* Excerpt provided:

Our worst Halloween-costume failures

In 2008, we asked our staff and readers to share their most memorably successful Halloween costumes. So it seems only fair to complete the circuit this year by asking the opposite: What was your worst Halloween-costume failure?

Claire Zulkey
I think I’ve been doomed to Halloween failure ever since I was an infant and my mom tried to sew me a pumpkin costume, realized she couldn’t sew, and just basically wrapped me in some orange cloth. My first major Halloween fail was the year I decided, last-minute, to go as Beetlejuice, but failed to make my hair stand on end, so as a last resort, resorted to dressing/painting half of myself in white, half in black. One year I was invited to Leonard Pierce’s “conceptual” Halloween party and tried to go as “pretension,” but I think it just looked like I was wearing my own clothes and carrying a Proust book. More recently, when invited to a ’70s-themed party, I thought it would be cute to dress as Annie Hall, but then was just miserable and felt dumpy and ugly compared to all the other girls in their platform heels and big sunglasses. I gave up a few years ago when I was invited to a wedding-themed Halloween party and I was extremely pleased with my idea of going as a drunk bridesmaid. I got to re-use a pricey bridesmaid gown, messed up my hair and mascara, and carried a beat-up bouquet of roses and an empty champagne bottle. First of all, any costume that involves carrying a prop is a drag: two is just folly. But basically, I was just a sober girl who looked drunk in a Vera Wang gown: I don’t know if people even knew I was in costume. I’m done. My favorite costume the last few years is “Lady who stays home and eats candy.”

* Source excerpt:
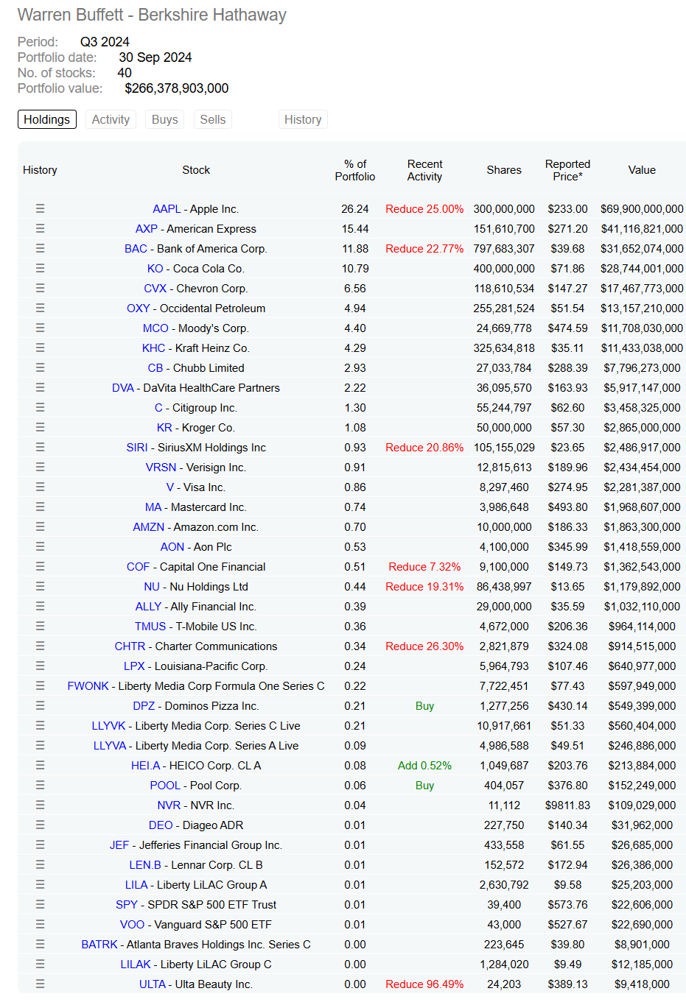The image size is (686, 1005).
Task: Click the % of Portfolio column header
Action: 355,170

* Set problem 1: Rewrite the text about Halloween-costume failures, starting at "Our worst Halloween-costume failures" and ending at "worst Halloween-costume failure?", with "Halloween" swapped out for "All Hallows' Eve".
* Set problem 2: According to the text about Halloween-costume failures, why are staff and readers being asked about their worst costumes this year?

* Exercise response 1:
Our worst All Hallows' Eve-costume failures

In 2008, we asked our staff and readers to share their most memorably successful All Hallows' Eve costumes. So it seems only fair to complete the circuit this year by asking the opposite: What was your worst All Hallows' Eve-costume failure?

* Exercise response 2: In 2008, staff and readers were asked to share their most memorably successful Halloween costumes. Asking the opposite this year seems only fair, because it completes the circuit.